Beijing intends to counter a surprising across-the-board fall in investment, which data on Wednesday showed has dragged on growth this year, while maintaining tight control over local government spending.
The decline comes as local officials face stricter scrutiny of capital expenditure, which authorities blame for unproductive infrastructure projects, industrial overcapacity and deflationary price wars among manufacturers.
“The single biggest factor behind the current cooling of China’s economy was local governments,” Li Daokui, an economics professor at Tsinghua University, told an economic forum on Saturday.
“They are now under pressure to repay debt,” he said.
CHINA RESHAPES INVESTMENT ENGINE TO CURB WASTE, OVERCAPACITY
Accelerating national infrastructure projects could help cushion the blow from tighter local budgets.
Beijing plans to spend 7 trillion yuan ($1 trillion) this year on upgrades and new construction spanning water networks, logistics, underground pipelines, power grids, telecommunications and computing power centres, according to state media.

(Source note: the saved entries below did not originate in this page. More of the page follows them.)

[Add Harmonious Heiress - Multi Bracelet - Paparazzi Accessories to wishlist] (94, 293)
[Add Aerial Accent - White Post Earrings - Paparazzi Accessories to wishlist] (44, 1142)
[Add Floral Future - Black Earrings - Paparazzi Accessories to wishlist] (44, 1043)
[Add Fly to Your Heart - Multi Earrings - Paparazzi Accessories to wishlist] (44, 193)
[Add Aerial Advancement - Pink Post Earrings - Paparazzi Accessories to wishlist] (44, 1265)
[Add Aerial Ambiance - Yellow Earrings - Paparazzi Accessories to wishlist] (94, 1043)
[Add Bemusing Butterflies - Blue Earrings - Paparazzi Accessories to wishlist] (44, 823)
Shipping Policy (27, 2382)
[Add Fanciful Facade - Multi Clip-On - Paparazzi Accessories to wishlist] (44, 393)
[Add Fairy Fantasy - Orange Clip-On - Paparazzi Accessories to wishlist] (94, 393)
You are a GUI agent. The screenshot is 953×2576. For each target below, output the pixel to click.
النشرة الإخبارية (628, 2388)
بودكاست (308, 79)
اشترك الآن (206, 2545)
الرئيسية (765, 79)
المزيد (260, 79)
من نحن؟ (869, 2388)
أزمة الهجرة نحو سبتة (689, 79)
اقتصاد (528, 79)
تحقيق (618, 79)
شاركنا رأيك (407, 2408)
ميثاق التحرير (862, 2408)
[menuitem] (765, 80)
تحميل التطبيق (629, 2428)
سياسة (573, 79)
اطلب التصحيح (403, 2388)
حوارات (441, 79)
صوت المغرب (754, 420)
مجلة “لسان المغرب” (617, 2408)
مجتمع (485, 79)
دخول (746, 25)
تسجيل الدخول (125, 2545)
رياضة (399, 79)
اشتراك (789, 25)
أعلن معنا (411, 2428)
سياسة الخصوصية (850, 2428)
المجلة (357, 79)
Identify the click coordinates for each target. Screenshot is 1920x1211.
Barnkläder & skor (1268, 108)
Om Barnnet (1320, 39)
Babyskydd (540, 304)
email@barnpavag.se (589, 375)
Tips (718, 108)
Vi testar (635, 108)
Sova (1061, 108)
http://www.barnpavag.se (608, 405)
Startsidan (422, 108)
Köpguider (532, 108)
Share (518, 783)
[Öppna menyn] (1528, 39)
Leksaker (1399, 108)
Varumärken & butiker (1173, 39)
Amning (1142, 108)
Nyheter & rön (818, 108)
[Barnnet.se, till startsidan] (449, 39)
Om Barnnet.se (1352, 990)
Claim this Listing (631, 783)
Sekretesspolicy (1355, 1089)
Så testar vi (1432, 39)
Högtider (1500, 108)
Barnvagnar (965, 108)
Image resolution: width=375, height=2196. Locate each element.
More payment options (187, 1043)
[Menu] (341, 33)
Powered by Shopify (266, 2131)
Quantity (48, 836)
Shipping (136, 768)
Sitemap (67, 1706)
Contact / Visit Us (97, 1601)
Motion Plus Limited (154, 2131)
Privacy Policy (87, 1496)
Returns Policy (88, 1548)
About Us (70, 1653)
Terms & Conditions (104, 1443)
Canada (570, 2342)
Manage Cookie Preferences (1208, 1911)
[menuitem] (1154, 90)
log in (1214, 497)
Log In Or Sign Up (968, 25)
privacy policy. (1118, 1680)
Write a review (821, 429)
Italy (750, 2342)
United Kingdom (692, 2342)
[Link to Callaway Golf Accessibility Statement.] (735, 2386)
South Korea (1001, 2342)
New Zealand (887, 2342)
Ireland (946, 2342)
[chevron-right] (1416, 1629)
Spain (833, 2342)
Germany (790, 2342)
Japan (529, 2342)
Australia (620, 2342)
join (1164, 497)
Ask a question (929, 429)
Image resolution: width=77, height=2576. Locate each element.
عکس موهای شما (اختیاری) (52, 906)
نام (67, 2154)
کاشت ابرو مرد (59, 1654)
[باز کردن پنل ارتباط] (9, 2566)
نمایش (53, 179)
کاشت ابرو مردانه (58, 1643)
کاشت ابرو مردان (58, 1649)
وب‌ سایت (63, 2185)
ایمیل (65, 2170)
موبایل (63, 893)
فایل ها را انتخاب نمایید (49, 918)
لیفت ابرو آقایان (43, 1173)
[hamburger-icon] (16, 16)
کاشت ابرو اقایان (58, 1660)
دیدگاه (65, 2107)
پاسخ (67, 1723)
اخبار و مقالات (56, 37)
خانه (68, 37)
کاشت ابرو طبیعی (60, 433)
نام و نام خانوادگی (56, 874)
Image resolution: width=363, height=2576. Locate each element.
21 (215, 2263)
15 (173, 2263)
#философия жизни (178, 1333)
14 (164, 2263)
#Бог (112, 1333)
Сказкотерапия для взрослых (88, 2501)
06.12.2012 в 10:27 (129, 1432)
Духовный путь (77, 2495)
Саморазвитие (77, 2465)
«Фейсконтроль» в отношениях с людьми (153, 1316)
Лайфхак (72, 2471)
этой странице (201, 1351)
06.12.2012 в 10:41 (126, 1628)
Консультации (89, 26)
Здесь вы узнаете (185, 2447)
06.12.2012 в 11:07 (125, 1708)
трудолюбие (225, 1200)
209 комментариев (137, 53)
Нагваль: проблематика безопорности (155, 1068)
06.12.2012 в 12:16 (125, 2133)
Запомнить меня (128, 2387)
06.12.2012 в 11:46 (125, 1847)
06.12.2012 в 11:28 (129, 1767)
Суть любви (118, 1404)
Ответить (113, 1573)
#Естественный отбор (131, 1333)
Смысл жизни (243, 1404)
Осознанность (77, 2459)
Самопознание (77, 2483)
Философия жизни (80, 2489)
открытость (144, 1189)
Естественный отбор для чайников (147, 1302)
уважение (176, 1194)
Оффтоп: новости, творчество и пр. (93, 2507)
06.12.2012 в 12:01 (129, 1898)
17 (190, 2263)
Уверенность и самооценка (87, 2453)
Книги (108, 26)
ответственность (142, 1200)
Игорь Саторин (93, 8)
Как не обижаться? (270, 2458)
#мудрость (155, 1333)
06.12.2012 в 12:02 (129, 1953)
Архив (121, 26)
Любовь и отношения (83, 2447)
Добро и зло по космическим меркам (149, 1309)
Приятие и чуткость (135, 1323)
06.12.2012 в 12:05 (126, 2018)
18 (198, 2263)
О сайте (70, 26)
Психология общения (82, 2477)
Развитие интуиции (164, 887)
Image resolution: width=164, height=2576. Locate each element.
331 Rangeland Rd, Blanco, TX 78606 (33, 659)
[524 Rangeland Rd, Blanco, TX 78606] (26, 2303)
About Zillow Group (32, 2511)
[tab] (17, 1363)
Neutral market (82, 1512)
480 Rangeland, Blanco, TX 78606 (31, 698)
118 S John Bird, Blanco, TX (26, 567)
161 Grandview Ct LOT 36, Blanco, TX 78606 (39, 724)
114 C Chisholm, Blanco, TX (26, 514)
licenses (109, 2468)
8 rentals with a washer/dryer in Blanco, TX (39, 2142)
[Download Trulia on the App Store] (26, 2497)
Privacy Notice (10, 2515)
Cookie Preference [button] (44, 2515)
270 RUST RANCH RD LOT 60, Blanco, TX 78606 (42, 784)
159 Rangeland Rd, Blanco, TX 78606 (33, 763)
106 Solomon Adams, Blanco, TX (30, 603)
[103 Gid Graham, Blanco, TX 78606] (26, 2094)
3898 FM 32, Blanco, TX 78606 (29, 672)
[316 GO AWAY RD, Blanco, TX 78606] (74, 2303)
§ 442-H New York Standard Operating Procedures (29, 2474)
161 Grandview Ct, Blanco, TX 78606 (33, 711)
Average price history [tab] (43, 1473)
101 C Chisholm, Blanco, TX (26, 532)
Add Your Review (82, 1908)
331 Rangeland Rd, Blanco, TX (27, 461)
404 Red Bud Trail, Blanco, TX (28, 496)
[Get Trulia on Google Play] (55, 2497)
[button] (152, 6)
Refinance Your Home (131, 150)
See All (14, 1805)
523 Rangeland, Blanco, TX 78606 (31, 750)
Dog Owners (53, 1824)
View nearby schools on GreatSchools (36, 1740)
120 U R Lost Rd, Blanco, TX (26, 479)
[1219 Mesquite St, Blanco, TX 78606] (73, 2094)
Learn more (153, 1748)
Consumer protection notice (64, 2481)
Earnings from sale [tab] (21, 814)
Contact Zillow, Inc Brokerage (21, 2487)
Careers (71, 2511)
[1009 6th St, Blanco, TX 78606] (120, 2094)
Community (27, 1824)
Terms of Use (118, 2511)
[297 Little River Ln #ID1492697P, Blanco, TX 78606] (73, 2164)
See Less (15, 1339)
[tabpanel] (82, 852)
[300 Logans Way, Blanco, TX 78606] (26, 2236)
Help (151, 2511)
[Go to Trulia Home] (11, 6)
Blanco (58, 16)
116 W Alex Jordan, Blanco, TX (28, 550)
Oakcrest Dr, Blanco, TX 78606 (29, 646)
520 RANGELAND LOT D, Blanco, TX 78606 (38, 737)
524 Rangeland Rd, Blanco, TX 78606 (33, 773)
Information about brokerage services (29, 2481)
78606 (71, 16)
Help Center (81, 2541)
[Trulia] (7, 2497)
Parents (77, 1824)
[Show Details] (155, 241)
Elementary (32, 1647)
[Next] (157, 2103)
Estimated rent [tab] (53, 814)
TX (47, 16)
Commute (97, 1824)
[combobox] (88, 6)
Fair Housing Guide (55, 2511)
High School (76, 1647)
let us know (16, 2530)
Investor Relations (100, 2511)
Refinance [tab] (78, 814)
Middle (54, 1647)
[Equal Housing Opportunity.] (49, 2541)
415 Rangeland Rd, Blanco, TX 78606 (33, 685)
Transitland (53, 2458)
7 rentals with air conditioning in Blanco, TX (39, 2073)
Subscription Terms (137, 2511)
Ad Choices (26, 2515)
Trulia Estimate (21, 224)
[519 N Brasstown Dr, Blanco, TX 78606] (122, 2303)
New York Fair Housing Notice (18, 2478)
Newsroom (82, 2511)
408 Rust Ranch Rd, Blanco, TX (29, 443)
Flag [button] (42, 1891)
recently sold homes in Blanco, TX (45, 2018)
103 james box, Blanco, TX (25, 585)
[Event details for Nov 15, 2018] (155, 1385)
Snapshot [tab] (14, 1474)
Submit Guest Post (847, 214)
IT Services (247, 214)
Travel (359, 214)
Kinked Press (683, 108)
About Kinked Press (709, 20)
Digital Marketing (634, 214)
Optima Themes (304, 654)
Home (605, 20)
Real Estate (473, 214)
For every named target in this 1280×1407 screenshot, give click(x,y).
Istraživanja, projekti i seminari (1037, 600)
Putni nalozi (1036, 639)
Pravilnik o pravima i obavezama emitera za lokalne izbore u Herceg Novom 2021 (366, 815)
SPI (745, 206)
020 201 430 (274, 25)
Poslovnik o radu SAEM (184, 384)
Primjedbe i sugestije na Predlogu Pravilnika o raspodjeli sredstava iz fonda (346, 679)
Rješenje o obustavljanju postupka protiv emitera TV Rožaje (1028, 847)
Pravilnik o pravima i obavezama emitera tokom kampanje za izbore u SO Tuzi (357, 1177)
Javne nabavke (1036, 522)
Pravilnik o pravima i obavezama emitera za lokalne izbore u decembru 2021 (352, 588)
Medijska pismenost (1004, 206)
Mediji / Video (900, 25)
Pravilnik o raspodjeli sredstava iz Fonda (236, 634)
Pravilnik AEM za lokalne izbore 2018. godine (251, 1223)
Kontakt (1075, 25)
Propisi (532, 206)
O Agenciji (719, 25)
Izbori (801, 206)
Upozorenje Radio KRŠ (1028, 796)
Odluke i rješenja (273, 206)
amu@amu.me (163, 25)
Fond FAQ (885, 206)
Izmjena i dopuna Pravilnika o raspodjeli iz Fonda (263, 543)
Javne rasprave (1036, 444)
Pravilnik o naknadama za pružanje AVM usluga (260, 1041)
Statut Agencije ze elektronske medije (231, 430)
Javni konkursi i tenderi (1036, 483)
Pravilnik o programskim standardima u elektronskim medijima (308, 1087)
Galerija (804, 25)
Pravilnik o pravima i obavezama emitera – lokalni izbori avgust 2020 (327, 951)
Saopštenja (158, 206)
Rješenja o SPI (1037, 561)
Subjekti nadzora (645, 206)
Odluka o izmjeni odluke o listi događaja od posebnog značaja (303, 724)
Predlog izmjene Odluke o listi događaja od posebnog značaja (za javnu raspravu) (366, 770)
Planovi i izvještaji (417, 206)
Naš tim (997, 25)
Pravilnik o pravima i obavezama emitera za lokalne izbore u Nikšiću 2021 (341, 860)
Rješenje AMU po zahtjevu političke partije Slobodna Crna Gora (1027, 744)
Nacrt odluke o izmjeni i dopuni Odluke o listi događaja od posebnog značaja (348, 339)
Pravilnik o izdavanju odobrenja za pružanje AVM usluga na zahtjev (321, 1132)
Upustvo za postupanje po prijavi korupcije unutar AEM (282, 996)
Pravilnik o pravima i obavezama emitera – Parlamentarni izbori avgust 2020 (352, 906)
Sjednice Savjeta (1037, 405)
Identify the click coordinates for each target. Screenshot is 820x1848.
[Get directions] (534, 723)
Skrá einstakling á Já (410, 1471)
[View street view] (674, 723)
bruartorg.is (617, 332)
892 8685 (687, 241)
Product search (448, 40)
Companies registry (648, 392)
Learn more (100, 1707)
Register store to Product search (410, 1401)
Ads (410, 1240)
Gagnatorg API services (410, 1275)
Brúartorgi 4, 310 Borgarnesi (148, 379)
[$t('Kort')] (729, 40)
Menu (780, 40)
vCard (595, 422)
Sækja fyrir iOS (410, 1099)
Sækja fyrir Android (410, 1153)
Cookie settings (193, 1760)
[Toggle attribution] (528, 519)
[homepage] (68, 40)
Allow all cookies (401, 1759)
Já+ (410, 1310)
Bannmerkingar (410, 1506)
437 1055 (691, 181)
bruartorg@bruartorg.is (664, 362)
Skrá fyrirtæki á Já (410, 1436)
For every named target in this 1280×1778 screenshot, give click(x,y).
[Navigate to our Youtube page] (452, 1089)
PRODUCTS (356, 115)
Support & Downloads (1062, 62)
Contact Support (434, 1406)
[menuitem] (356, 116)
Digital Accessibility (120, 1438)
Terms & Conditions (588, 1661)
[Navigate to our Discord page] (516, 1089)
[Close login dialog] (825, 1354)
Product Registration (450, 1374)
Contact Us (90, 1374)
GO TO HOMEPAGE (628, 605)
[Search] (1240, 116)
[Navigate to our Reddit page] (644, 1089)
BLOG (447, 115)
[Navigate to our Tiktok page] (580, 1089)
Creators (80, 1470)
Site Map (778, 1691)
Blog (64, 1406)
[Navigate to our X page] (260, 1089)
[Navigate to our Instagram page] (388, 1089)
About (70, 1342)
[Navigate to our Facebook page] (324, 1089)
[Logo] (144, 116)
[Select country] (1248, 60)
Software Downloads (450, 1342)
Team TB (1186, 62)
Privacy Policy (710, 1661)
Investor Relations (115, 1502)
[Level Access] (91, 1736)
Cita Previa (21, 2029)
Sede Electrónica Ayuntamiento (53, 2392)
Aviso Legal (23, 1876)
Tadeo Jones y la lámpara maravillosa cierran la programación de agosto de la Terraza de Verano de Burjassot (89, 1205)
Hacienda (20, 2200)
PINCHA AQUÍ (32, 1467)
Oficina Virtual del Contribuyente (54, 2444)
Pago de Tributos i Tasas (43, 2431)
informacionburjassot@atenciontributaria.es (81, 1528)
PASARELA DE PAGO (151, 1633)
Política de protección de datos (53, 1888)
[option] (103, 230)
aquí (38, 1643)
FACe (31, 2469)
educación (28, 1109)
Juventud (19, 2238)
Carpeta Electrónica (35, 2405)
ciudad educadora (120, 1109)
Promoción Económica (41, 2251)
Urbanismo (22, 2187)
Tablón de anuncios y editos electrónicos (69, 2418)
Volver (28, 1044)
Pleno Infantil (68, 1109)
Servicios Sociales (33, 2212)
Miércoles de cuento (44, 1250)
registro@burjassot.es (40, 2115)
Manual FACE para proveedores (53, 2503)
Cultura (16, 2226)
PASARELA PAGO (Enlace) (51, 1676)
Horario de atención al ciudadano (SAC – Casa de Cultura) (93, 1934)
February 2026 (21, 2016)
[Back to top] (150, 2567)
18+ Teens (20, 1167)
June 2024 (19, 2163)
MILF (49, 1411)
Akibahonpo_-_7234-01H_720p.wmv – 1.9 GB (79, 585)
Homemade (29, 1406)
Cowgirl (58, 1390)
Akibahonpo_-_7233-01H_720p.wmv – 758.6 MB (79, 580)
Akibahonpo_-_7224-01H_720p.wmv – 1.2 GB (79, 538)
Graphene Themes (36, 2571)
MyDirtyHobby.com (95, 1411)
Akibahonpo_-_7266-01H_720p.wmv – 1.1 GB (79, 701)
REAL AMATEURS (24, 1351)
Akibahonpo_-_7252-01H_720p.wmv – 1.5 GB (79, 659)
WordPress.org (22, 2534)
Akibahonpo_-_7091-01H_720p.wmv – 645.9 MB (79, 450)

Changjiang Securities estimates such investment could total 26.9 trillion yuan over five years.
Economists caution the push is merely a recalibration of the investment-led growth model that has powered the world’s second-largest economy for years, aimed at reducing waste and excess capacity rather than engineering the consumer-led shift long sought by trading partners.
Policymakers are betting that projects championed by the central government, along with capital channelled into high-tech industries more broadly, will generate jobs and productivity gains, breaking a decade-long pattern in which investment generated more debt than growth.
“China is now putting everything behind technology to raise productivity,” said Dan Wang, China director at Eurasia Group. “That is the only way out, and also the best way out.”
One government adviser expressed optimism that investing in computing power can yield better returns, but warned that extending new water networks into shrinking demographic areas risks misallocating resources.
“Frankly, I think this kind of large-scale investment makes little economic sense, and it’s bound to become another cycle of borrowing to repay old debts,” the adviser said, requesting anonymity due to the sensitivity of the matter.
“Some policy advisers, including myself, think the money should be spent on people, rather than poured again into inefficient, or even useless, fixed-asset investment and infrastructure.”
SCRUTINY ON LOCAL GOVERNMENTS
China’s fixed-asset investment contracted 5.7% year-on-year in the first six months of 2026, with infrastructure investment falling 2.4%, manufacturing dropping by 1.2% and real estate – in a severe downturn since 2021 – plunging 18%.
Local government spending has fallen to 35% of GDP from 41% a few years ago, with capital expenditure dropping faster than payroll or other operating costs, Tsinghua’s Li estimated.
Reuters calculations show they issued 2.07 trillion yuan in special bonds in the first half, 47% of the allowance given by Beijing, versus 49% in January-June 2025.
The adviser said it was possible that an end-July meeting of the Politburo, a top decision-making body of the Communist Party, could ask local governments to accelerate projects and allow them to “moderately frontload” their fourth-quarter debt quota into the third.
Even so, he doubted that projects that cannot repay financing costs from their own revenue would get approval.
Goldman Sachs economist Lisheng Wang said the Politburo could step up rhetoric about policy easing, but “significant, broad-based stimulus” seemed less likely.
Beijing is likely to “draw on remaining fiscal buffers quickly to stabilise investment and growth,” he said.
A civil servant in a northwestern province said no new projects have been launched this year in the region beyond some needed renovations of older housing and utilities maintenance.
“There are still some small-scale repair and maintenance projects, but large-scale development and construction projects have basically disappeared,” he said.
BUCK STOPS WITH BEIJING
Besides raising the bar for project approval, Beijing has issued a list of practices officials must abstain from.
The list has not been made public, but it likely includes unauthorized tax and fee rebates, discounted land and electricity, and subsidies for individual companies rather than specific sectors, analysts say.
The constraints on local administrations shift more of the burden to Beijing to fund the investment China needs to reach annual growth targets.
“The central government itself carries very little debt — less than 30% of GDP — and it holds a large amount of commercial assets that could be monetised,” said Tsinghua’s Li.